* Task directions
Format the listing lines from the line with "Click the teal table protocol icon" to the line with "Action: point(1817,419)", both included, as a JSON list of strings with one string per line and blank lines left out.

* Given records
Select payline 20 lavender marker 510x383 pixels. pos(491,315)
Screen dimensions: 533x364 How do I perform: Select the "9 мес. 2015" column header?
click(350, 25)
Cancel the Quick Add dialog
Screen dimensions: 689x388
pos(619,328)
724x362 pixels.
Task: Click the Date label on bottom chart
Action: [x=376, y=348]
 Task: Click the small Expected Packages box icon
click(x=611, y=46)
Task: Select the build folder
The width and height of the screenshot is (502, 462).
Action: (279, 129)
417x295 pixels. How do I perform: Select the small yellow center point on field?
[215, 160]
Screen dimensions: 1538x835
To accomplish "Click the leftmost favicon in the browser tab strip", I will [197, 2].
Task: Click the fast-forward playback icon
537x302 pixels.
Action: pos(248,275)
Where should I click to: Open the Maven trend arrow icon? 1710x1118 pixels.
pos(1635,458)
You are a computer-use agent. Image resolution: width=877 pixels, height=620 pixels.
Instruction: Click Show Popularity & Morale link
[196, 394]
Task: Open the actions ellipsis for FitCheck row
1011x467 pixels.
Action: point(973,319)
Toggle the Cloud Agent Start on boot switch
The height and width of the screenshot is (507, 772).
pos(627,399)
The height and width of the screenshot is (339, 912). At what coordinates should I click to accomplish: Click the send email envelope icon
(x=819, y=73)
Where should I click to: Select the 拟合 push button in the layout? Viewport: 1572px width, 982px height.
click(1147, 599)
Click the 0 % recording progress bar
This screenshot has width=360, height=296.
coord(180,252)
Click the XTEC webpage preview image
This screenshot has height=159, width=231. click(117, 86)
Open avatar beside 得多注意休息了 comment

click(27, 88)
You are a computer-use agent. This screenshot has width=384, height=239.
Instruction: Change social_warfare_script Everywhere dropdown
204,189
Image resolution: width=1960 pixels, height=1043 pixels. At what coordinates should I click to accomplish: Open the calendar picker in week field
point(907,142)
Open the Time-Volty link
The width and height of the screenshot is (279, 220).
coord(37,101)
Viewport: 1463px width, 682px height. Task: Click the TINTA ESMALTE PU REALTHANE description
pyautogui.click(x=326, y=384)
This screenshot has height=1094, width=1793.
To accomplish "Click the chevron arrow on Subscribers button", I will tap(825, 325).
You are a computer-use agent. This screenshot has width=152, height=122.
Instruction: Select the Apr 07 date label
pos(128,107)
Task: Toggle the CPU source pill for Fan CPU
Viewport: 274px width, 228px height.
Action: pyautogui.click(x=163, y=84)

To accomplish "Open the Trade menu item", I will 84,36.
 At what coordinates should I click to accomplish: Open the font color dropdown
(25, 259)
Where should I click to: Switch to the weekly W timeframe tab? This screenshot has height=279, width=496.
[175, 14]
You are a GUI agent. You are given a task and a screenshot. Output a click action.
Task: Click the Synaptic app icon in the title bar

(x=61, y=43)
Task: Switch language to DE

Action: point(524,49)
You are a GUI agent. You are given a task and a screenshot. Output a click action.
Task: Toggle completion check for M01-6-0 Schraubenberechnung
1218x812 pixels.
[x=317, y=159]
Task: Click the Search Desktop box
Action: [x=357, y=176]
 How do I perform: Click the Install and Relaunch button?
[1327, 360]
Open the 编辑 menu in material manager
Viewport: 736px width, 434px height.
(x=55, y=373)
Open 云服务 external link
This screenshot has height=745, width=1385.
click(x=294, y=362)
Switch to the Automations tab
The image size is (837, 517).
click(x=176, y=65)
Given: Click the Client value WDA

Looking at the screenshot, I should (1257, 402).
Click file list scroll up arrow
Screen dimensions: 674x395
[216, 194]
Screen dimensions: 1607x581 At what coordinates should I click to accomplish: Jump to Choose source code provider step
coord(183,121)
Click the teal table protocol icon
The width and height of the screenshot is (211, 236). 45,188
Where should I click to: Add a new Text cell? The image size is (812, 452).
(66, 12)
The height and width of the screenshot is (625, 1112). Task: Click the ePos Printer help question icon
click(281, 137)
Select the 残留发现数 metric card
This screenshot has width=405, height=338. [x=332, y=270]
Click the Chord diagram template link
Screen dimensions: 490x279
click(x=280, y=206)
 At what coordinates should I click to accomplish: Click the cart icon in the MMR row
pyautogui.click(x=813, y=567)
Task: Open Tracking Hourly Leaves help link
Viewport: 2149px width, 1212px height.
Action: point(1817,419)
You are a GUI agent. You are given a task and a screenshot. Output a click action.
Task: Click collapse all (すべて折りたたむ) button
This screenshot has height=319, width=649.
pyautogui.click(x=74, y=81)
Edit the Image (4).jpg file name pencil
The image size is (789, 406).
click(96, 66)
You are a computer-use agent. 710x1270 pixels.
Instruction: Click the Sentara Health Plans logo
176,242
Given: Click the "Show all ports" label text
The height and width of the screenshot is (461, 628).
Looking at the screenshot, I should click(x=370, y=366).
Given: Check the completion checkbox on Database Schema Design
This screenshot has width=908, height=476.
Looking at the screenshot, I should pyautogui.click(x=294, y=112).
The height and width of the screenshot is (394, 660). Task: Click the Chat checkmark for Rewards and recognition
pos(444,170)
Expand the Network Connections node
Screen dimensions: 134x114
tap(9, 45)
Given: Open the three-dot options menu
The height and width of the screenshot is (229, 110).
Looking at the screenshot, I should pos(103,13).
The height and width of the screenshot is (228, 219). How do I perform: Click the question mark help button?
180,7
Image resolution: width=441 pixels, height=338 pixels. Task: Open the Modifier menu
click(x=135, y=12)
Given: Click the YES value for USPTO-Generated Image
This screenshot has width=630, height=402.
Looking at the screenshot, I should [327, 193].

* Result of this exercise
[
  "Click the teal table protocol icon",
  "The width and height of the screenshot is (211, 236). 45,188",
  "Where should I click to: Add a new Text cell? The image size is (812, 452).",
  "(66, 12)",
  "The height and width of the screenshot is (625, 1112). Task: Click the ePos Printer help question icon",
  "click(281, 137)",
  "Select the 残留发现数 metric card",
  "This screenshot has width=405, height=338. [x=332, y=270]",
  "Click the Chord diagram template link",
  "Screen dimensions: 490x279",
  "click(x=280, y=206)",
  " At what coordinates should I click to accomplish: Click the cart icon in the MMR row",
  "pyautogui.click(x=813, y=567)",
  "Task: Open Tracking Hourly Leaves help link",
  "Viewport: 2149px width, 1212px height.",
  "Action: point(1817,419)"
]